** Dataset entries follows **

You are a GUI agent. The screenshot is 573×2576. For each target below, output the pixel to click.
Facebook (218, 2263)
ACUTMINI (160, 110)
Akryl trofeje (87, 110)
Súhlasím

** End of Dataset entries **

# What you have to do:
Word for word, copy the material above.

# Output:
You are a GUI agent. The screenshot is 573×2576. For each target below, output the pixel to click.
Facebook (218, 2263)
ACUTMINI (160, 110)
Akryl trofeje (87, 110)
Súhlasím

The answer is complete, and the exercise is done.